Several molecular design strategies are investigated. These range from tailoring the GE side chain length, to varying the nature of the aromatic building blocks and modifying the chemical composition of the solubilizing chains.3–5 Ultimately, we show how judicious optimization of the molecular structures, involving polymer energy level, polymer morphology and polymer electroactive swelling modulation, allows us to achieve unprecedented performance and stability benchmarks with μC* values of 522 F V-1 cm-1 s-1 (c.f. typically ~40 F V-1 cm-1 s-1 for the PEDOT:PSS benchmark)6 and devices retaining 98% of their initial current over 2 h of continuous electrochemical cycling.4 We then proceed to show how the combined performance and stability advances of our newly developed materials can be exploited in the fabrication of higher performing biosensors, including better sensitivity and lower power consumptions.
References:
1. J. Rivnay, S. Inal, A. Salleo, R. M. Owens, M. Berggren and G. G. Malliaras, Nat. Rev. Mater., 2018, 3, 17086.

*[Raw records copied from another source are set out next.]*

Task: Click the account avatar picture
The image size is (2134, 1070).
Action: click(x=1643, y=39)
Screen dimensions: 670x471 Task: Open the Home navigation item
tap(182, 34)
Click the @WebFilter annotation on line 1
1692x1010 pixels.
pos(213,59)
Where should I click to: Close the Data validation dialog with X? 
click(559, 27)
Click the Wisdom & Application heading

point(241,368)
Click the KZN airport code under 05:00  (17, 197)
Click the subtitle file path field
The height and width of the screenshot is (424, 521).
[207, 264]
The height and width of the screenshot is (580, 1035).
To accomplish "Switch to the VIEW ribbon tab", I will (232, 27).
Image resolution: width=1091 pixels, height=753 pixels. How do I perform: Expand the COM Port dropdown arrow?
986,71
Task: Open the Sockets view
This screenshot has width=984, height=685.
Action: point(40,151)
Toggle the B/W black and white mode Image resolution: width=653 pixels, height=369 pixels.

2. M. Moser, J. F. Ponder, A. Wadsworth, A. Giovannitti and I. McCulloch, Adv. Funct. Mater., 2019, 29, 1807033.
3. M. Moser, L. R. Savagian, A. Savva, M. Matta, J. F. Ponder, T. C. Hidalgo, D. Ohayon, R. Hallani, M. Reisjalali, A. Troisi, A. Wadsworth, J. R. Reynolds, S. Inal and I. McCulloch, Chem. Mater., 2020, 32, 6618.
4. M. Moser, T. C. Hidalgo, J. Surgailis, J. Gladisch, S. Ghosh, R. Sheelamanthula, Q. Thiburce, A. Giovannitti, A. Salleo, N. Gasparini, A. Wadsworth, I. Zozoulenko, M. Berggren, E. Stavrinidou, S. Inal and I. McCulloch, Adv. Mater., 2020, 32, 2002748.
5. M. Moser, A. Savva, K. Thorley, B. D. Paulsen, T. C. Hidalgo, D. Ohayon, H. Chen, A. Giovannitti, A. Marks, N. Gasparini, A. Wadsworth, J. Rivnay, S. Inal and I. McCulloch, Angew. Chem. Int. Ed., 2020, DOI: 10.1002/anie.202014078.
6. S. Inal, G. G. Malliaras and J. Rivnay, Nat. Commun., 2017, 8, 1767.